• _Directions for this task_: Using the entries below, show all lines with the string "computer".

(Collected data)
----------
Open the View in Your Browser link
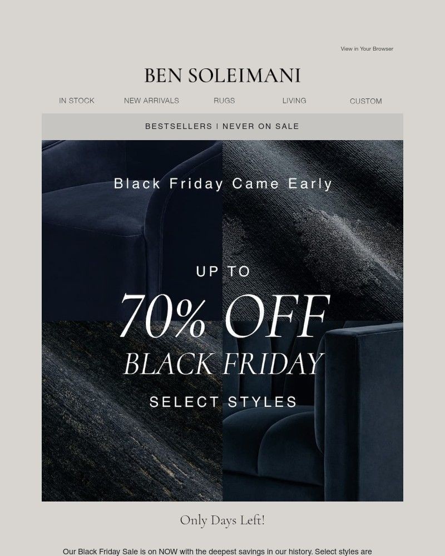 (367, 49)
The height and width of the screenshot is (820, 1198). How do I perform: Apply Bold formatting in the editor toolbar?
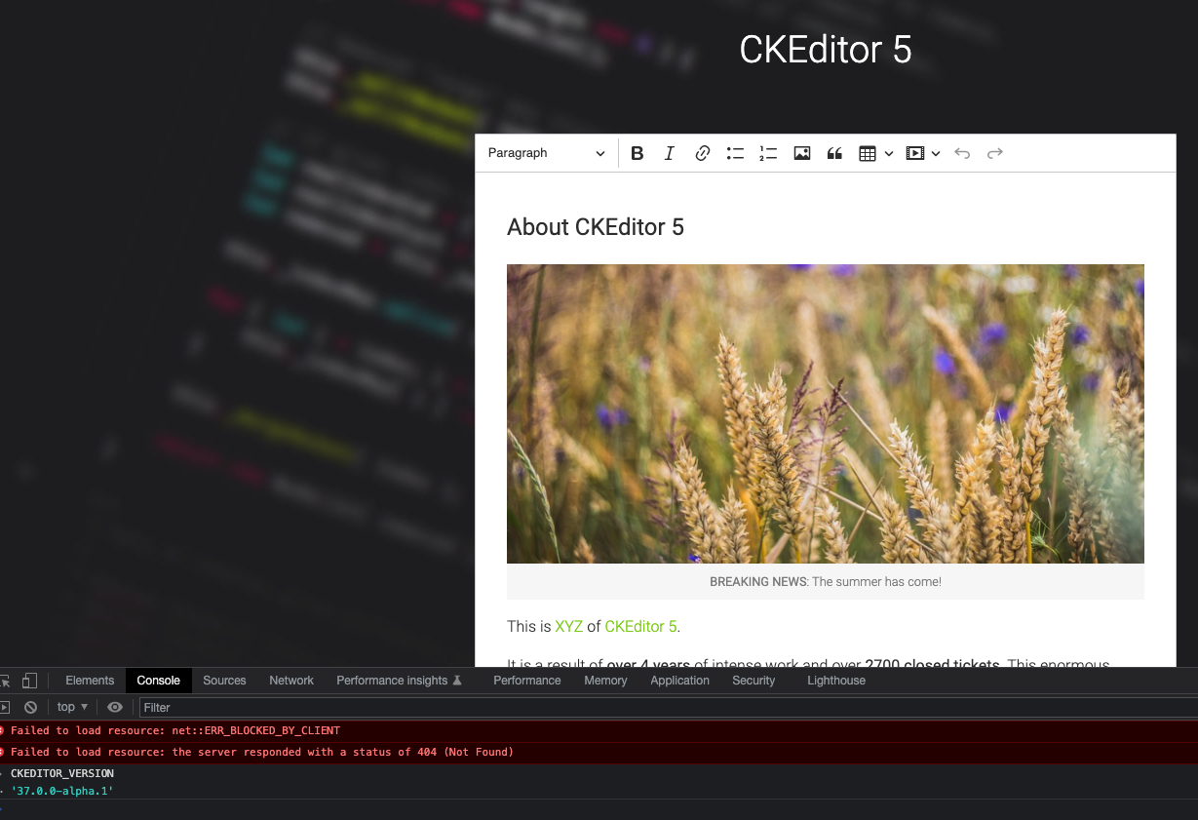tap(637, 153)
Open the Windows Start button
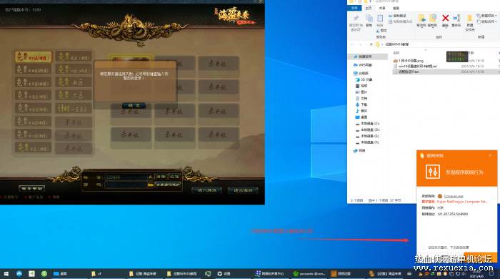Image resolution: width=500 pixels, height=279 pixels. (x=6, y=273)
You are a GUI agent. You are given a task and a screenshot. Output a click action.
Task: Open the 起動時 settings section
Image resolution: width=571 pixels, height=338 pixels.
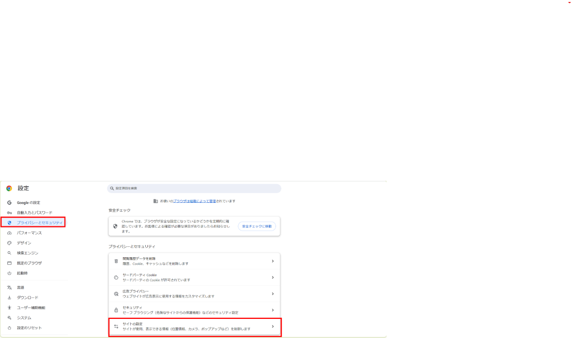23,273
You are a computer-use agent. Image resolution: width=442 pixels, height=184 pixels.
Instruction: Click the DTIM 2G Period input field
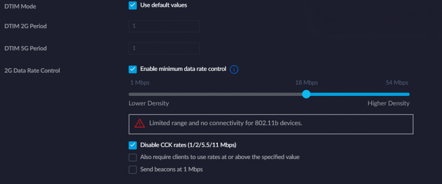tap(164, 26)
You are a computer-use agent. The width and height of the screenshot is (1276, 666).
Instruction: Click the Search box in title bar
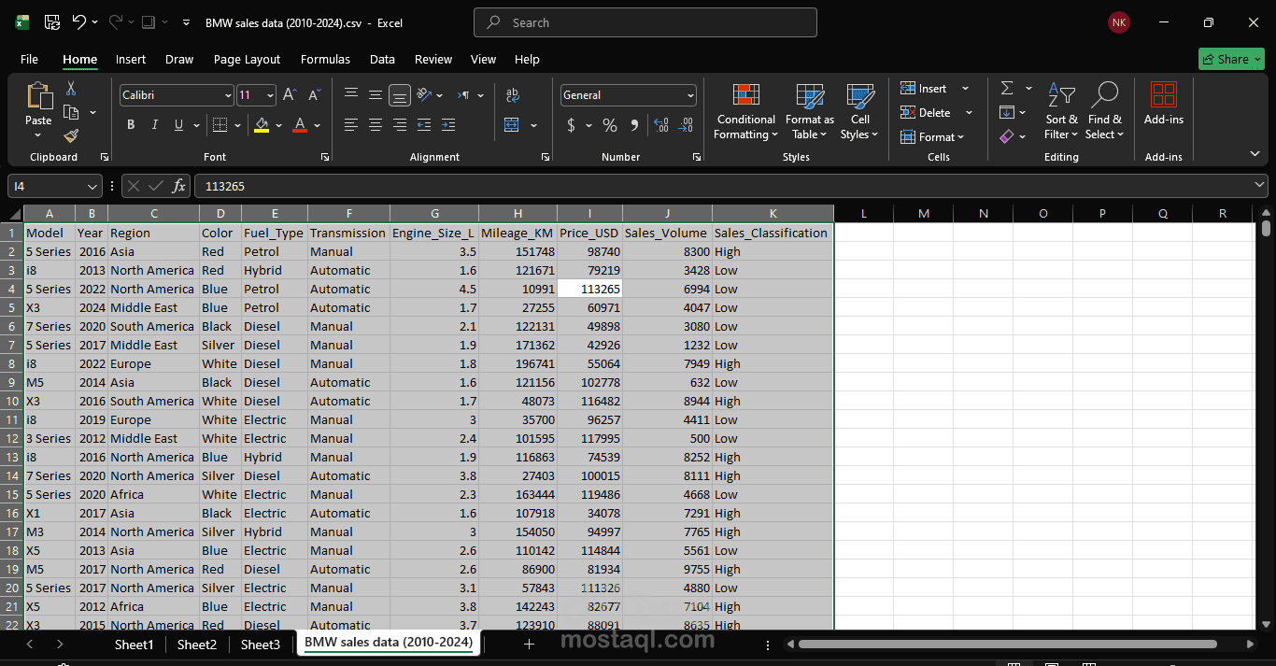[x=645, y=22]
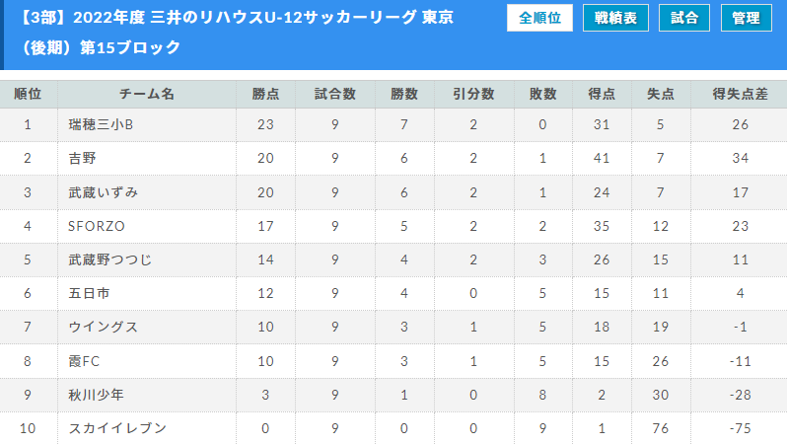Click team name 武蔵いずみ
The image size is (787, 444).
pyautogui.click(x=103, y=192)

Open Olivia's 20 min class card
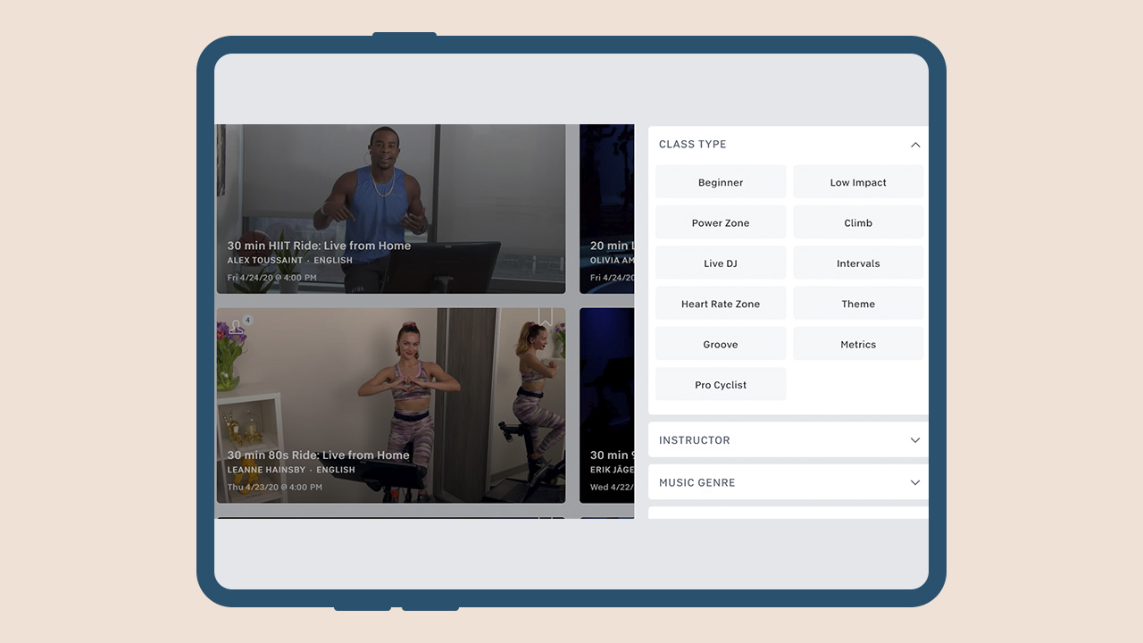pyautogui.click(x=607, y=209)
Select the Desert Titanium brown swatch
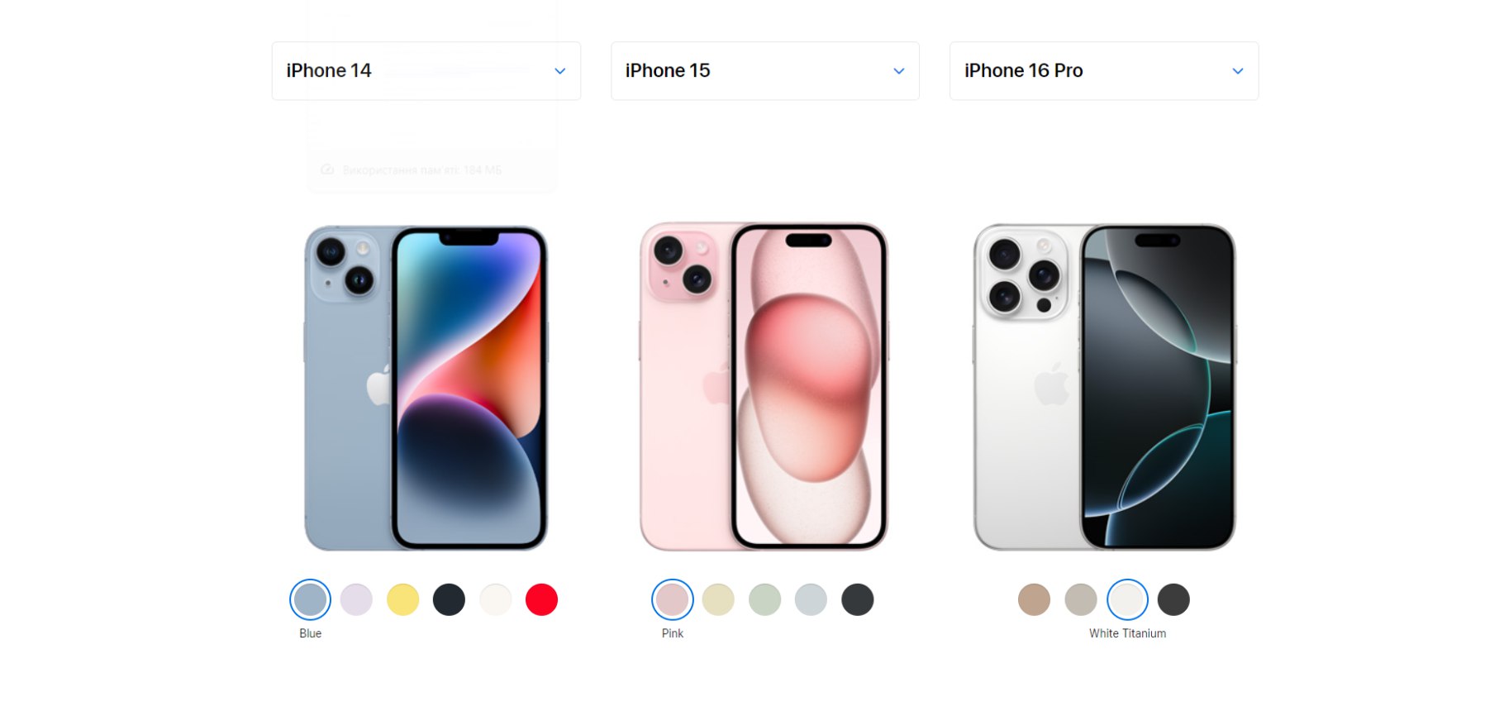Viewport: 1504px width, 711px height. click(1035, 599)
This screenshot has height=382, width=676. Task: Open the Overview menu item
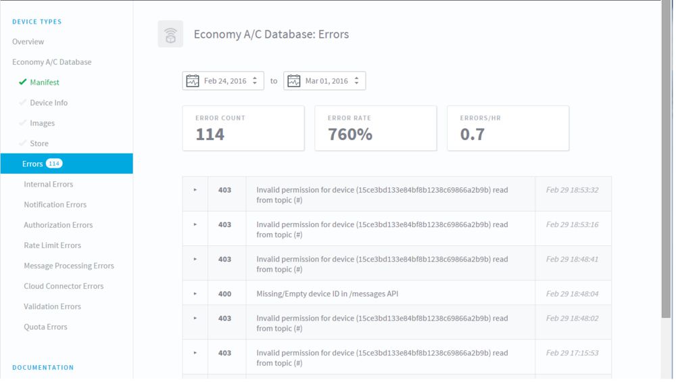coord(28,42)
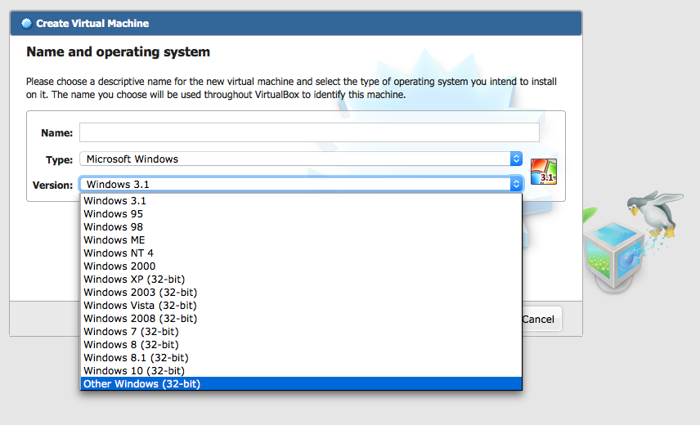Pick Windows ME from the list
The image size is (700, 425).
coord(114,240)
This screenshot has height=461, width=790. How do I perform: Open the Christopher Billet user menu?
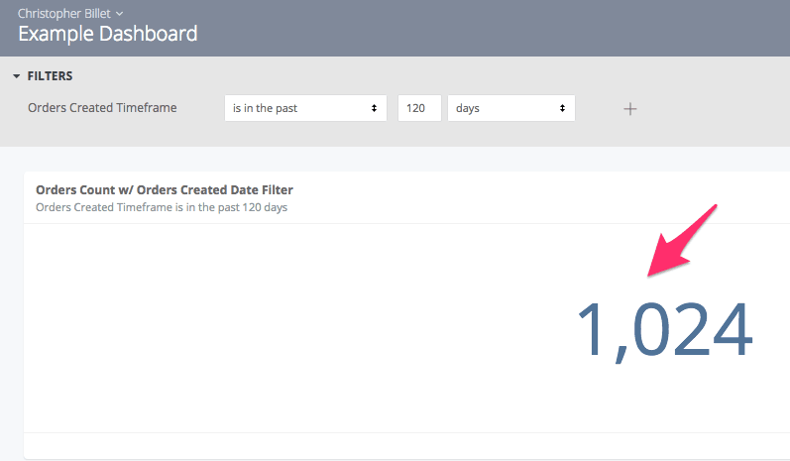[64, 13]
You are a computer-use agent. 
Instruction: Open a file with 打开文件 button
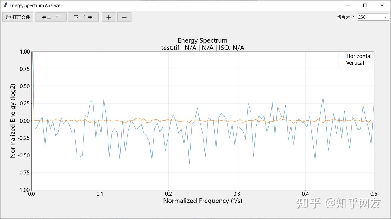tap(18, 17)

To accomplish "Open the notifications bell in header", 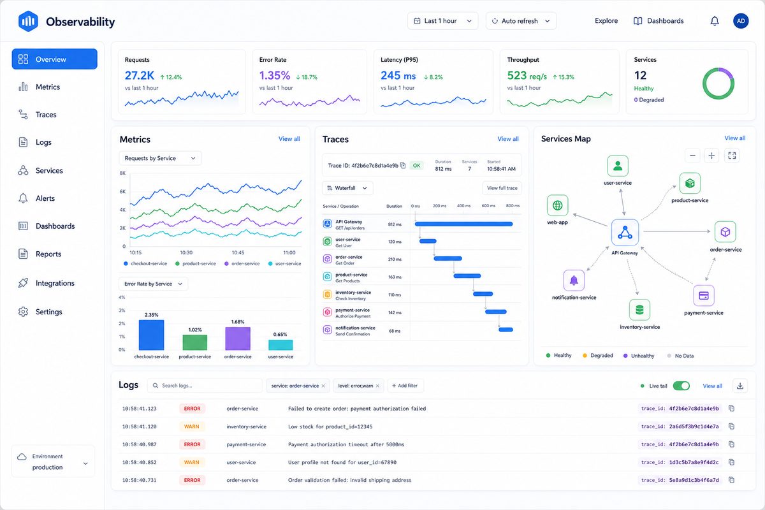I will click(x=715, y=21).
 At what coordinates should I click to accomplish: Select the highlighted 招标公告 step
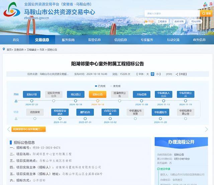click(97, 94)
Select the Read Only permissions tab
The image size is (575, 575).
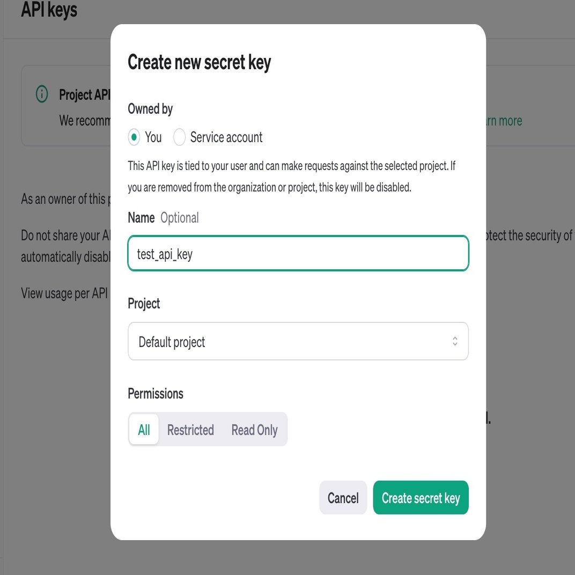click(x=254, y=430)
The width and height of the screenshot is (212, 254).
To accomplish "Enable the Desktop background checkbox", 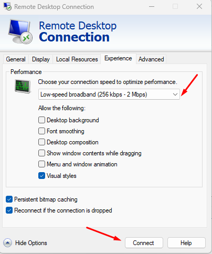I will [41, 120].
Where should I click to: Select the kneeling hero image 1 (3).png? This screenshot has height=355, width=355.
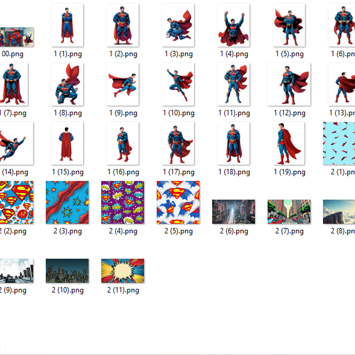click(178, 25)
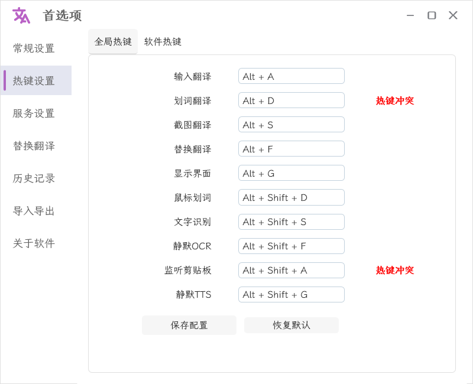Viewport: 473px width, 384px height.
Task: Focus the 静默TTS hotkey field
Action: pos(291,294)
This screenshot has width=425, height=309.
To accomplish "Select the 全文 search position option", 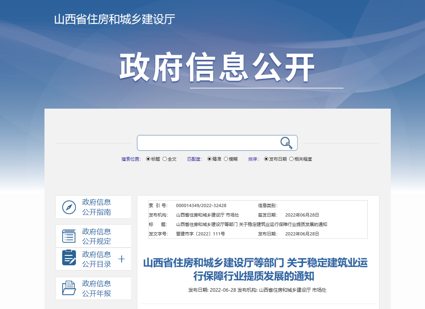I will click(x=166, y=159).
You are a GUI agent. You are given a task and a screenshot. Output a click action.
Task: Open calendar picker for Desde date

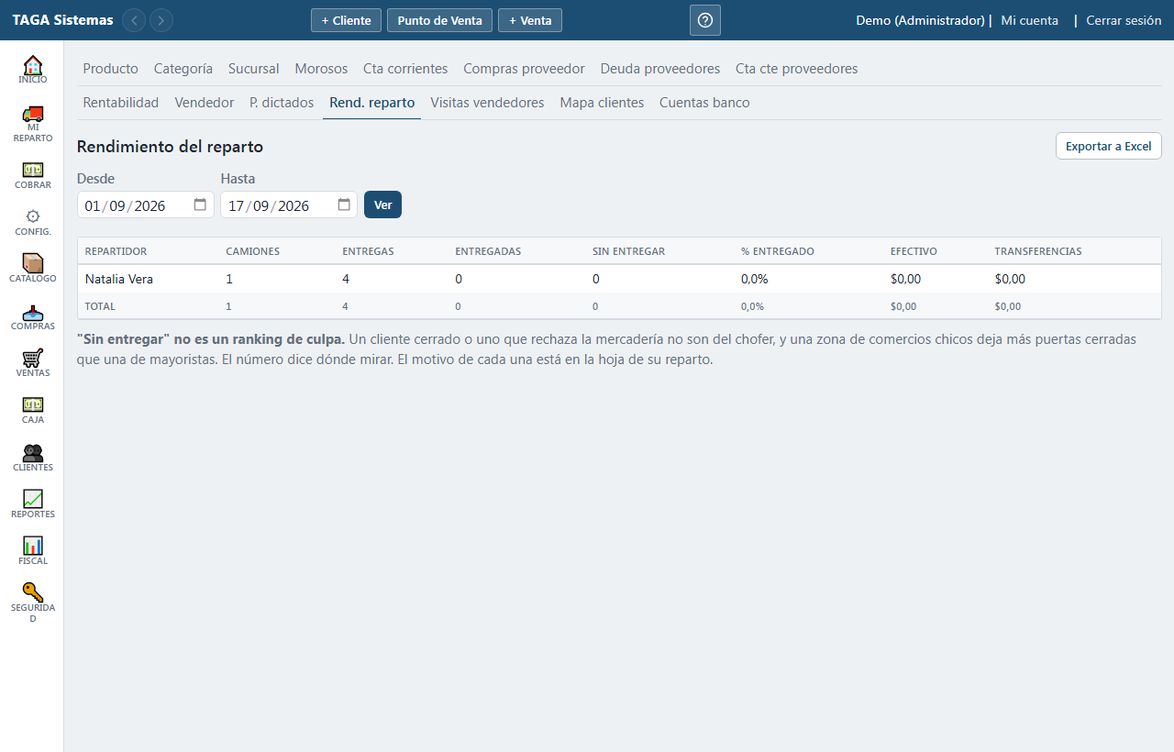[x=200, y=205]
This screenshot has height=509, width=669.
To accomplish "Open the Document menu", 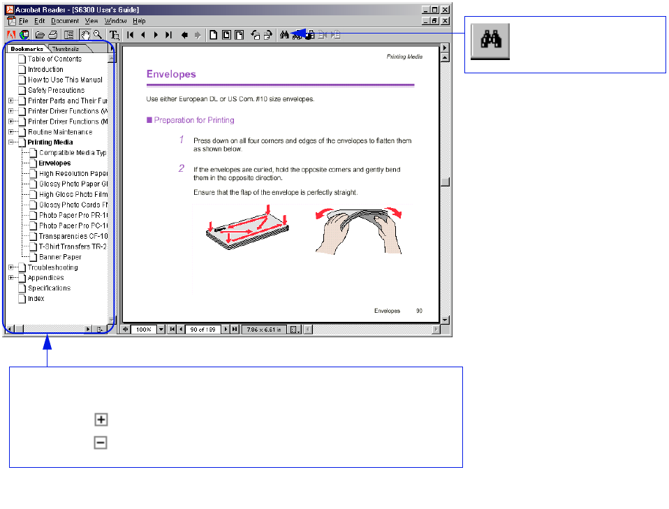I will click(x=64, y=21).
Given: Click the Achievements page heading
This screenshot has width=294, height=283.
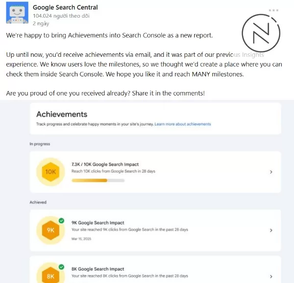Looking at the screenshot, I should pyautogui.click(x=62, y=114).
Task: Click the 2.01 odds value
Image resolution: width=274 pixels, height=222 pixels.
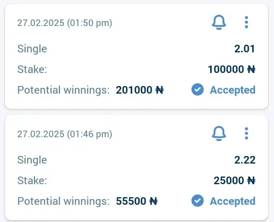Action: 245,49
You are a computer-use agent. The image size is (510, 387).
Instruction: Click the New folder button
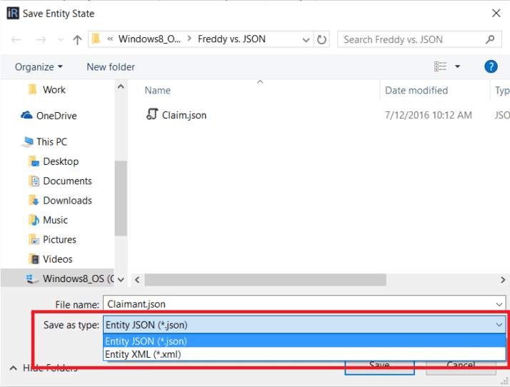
----------
• _Result of this exercise_:
You are a computer-use agent. Image resolution: width=442 pixels, height=184 pixels.
You are a computer-use agent. The width and height of the screenshot is (1276, 666).
You are a computer-use agent. 
You are a computer-use agent. The image size is (510, 387).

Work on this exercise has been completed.